시스템 제어부(280)는 화상회의의 데이터 송/수신에 따른 멀티플렉서/디멀티플렉서(260)의 다중화/역다중화를 제어한다. 시스템 제어부(280)는 현재 상황이 데이터를 송신해야 하는 경우라면 멀티플렉서/디멀티플렉서(250)를 멀티플렉서로 동작시켜 화상신호, 음성신호를 다중화시키고, 현재 상황이 데이터를 수신해야 하는 경우라면 멀티플렉서/디멀티플렉서(250)를 디멀티플렉서로 동작시켜 화상신호, 음성신호를 역다중화시킨다.The system controller 280 controls multiplexing / demultiplexing of the multiplexer / demultiplexer 260 according to data transmission / reception of video conference. The system controller 280 multiplexes the image signal and the audio signal by operating the multiplexer / demultiplexer 250 as a multiplexer when the current situation needs to transmit data, and multiplexer / demultiplexer when the current situation requires data reception. 250 is operated as a demultiplexer to demultiplex image signals and audio signals.

본 발명은 상술한 실시 예에 한정되지 않으며 본 발명의 사상 내에서 당업자에 의한 변형이 가능함은 물론이다.The present invention is not limited to the above-described embodiments and can be modified by those skilled in the art within the spirit of the invention.

상술한 바와 같이 본 발명에 따르면, 화상회의 시에 상대방의 음성을 인식하여 음성을 문자로 변환시켜 디스플레이 하기 때문에 청각 장애가 있는 사용자는 상대방과 의사소통이 가능하게 되는 효과가 있다.As described above, according to the present invention, the user who has a hearing impairment can communicate with the other party because the user recognizes the other party's voice in the video conference and converts the voice into a text for display.

Claims

In a video conference system,

A video encoder-decoder for compressing an image signal input from the outside or restoring the original image signal;

An audio encoder-decoder for compressing a voice signal input from the outside or restoring the original voice signal;

A multiplexer / demultiplexer for multiplexing the compressed picture signal and the audio signal in the video encoder-decoder and the audio encoder-decoder or demultiplexing the reconstructed picture signal and the audio signal;

A voice-to-text converter for converting the demultiplexed voice signal from the multiplexer / demultiplexer into a text signal; And

And a network connection unit for transmitting / receiving a multiplexer or demultiplexer signal of the multiplexer / demultiplexer to the outside.
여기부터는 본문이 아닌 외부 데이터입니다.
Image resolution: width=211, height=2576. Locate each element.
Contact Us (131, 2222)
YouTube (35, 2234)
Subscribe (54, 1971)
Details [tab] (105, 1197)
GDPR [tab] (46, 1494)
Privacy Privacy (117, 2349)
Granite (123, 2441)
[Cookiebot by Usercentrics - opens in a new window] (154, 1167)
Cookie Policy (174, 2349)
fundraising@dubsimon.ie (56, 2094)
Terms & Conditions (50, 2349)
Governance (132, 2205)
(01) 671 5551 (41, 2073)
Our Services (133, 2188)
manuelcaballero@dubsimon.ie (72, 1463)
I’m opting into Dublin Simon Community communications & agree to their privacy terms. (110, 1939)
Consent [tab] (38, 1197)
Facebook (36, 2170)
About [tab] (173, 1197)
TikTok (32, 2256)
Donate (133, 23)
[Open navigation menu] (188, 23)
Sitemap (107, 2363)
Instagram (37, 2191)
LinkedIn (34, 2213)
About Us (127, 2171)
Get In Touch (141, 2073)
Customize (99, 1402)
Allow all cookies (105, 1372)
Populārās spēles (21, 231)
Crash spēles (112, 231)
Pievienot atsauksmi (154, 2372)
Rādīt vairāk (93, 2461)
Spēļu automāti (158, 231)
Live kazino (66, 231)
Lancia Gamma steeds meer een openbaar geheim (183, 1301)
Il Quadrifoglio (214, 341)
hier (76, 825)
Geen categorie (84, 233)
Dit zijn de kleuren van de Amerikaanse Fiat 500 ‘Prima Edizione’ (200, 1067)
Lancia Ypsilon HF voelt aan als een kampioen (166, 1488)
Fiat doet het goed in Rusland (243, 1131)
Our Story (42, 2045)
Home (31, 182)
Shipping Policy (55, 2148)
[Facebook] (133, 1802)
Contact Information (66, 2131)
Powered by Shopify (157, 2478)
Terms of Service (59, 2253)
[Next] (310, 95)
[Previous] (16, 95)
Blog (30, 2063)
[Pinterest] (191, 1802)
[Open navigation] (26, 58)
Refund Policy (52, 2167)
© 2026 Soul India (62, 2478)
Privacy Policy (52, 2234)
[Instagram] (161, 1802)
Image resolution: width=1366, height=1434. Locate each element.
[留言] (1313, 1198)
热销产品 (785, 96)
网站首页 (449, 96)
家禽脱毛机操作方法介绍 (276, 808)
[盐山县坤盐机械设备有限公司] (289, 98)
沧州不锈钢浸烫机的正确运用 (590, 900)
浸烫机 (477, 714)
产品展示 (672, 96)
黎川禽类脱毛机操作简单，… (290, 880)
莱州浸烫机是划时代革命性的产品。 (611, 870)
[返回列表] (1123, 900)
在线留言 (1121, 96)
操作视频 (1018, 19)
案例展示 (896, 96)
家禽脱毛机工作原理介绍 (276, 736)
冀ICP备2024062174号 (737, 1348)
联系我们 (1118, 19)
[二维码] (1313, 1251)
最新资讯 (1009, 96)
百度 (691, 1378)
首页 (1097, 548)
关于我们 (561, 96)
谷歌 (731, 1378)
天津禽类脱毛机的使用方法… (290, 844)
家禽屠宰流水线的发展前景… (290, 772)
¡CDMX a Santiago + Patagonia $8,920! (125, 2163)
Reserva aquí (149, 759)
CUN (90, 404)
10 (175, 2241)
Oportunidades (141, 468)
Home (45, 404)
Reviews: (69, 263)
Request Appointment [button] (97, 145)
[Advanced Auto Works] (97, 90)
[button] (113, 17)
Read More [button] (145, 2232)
The method of claim 1, wherein the multiplexer / demultiplexer

And an external input signal such as a keyboard or a touch panel to be multiplexed or demultiplexed together with the image signal and the audio signal.

The method of claim 1, wherein the voice / text conversion unit

And a foreign language of the voice signal is translated into a native language.